Si - tôt que l'on est maître du haut de la breche, on y fait un logement fort à la hâte, avec des gabions & des fascines; & pendant qu'on le fait, & même pendant qu'on charge l'ennemi, & qu'on l'oblige d'abandonner le haut de la breche, on détache quelques soldats pour tâcher de découvrir les mines que l'ennemi doit avoir faites dans l'intérieur du rempart de la demi - lune, & en arracher ou couper le saucisson. Si l'on ne peut pas réussir à les trouver, il ne faut s'avancer qu'avec circonspection, & ne pas se tenir tous ensemble, pour que la mine fasse un effet moins considérable. Souvent l'ennemi laisse travailler au logement sans trop s'y opposer, parce qu'il ne se fait qu'avec une très grande perte de monde, les travailleurs & les troupes étant pendant le tems de sa construction absolument en butte à tout le feu de la place, qui est bien servi, & que la proximité rend très - dangereux: mais lorsque le logement commence à prendre forme, l'ennemi fait sauter ses mines, & il revient ensuite dans la demi - lune, pour essayer de la reprendre à la faveur du desordre que les mines ne peuvent manquer d'avoir causé parmi les troupes qui y étoient établies. Alors il faut revenir sur lui avec des troupes qui doivent être à portée de donner du secours à celles de la demi - lune, & s'établir dans les excavations des mines; & enfin rendre le logement solide, le garnir d'un assez grand nombre de soldats, pour être en état de résister à tous les nouveaux efforts de l'ennemi.

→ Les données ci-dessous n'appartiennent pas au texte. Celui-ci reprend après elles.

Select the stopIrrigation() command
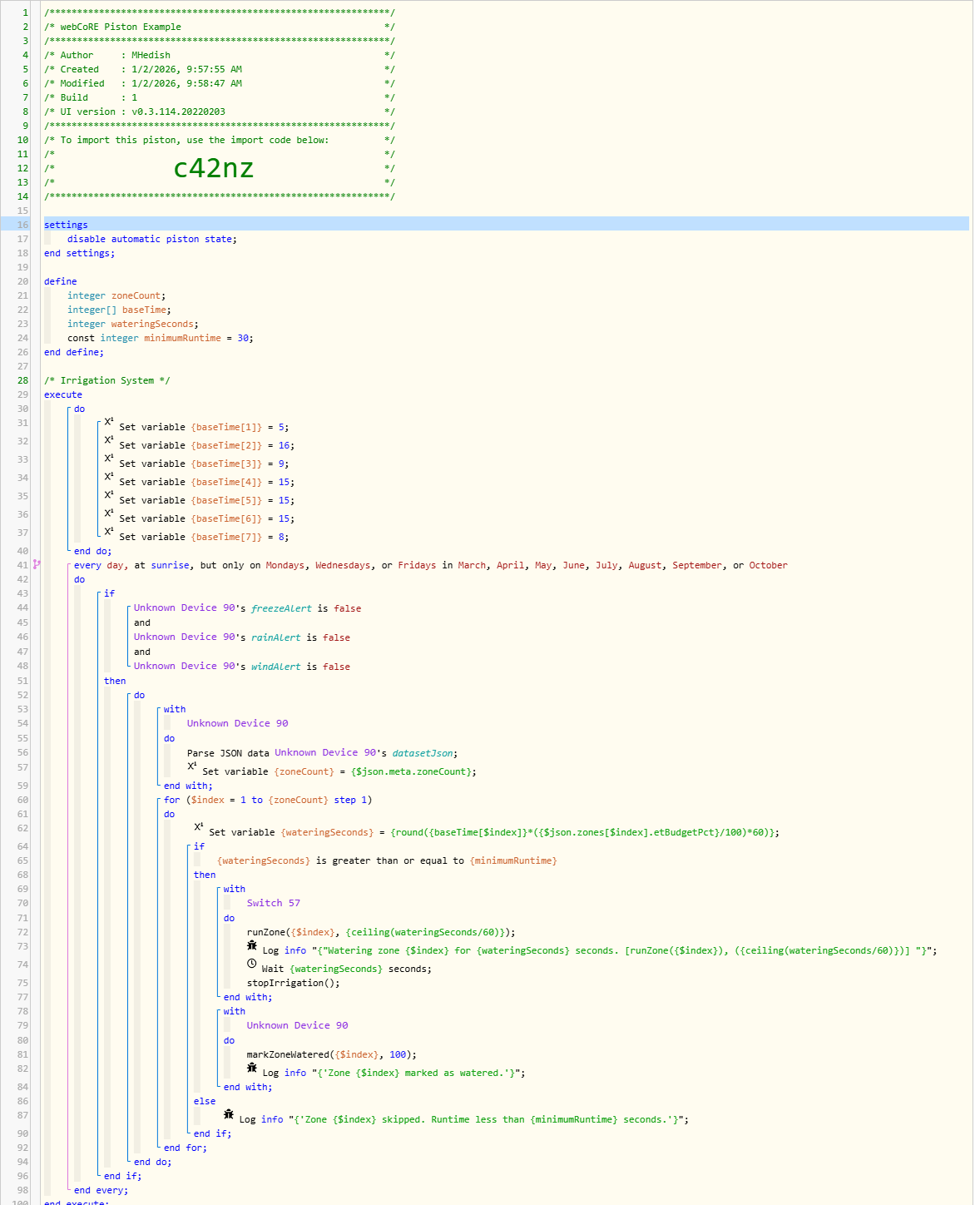Viewport: 980px width, 1205px height. pos(293,984)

Cet ouvrage ne peut guere être ainsi disputé que lorsque la demi - lune un réduit, parce que le réduit donne une retraite aux soldats de la place qui défendent la demi - lune, & qu'il met à portée de tomber aisément dans la demi - lune: car s'il n'y en a point & que l'ennemi soit chassé de la demi - lune, il ne peut plus guere tenter d'y revenir, sur - tout si la communication de la place avec la demi - lune est ve des batteries & des logemens du chemin couvert: car si le fossé est plein d'eau, cette communication ne pourra se faire qu'avec des bateaux, qu'on peut voir aisément du chemin couvert, & qu'on peut renverser avec le canon des batteries; & si le fossé est sec, & qu'il y ait une caponiere, la communication, quoique plus sûre, n'est pourtant pas sans danger, à cause du feu qu'on y peut plonger des logemens du chemin couvert, ensorte qu'il est assez difficile que l'ennemi y puisse faire passer assez brusquement un corps de troupes suffisant pour rentrer dans la demi - lune & s'en emparer; il lui manque d'ailleurs de la place pour s'assembler & tomber tout d'un coup avec un gros corps sur les logemens de la demi - lune.

Il y auroit seulement un cas où il pourroit le faire; savoir, lorsqu'on a pratiqué dans l'angle de la gorge de la demi - lune un espace à peu - près de la grandeur des places d'armes du chemin couvert; cet espace ne peut être vû du chemin couvert, ni de ses logemens, & il y a ordinairement des degrés pour monter du fond du fossé dans la demi - lune, l'ennemi pourroit en profiter pour essayer d'y venir: mais si l'on se tient bien sur ses gardes, & qu'on ne se laisse point surprendre, il sera toûjours aisé de le repousser même avec perte de sa part; parce qu'alors on a contre lui l'avantage de la situation, & qu'il est obligé d'attaquer à découvert, pendant que l'on se défend favorisé du logement.

Le tems le plus favorable pour l'attaque de la demi - lune, de vive force, est la nuit; le feu de l'ennemi en est bien moins sûr qu'il ne le seroit le jour ». Attaque des places par M. le Blond.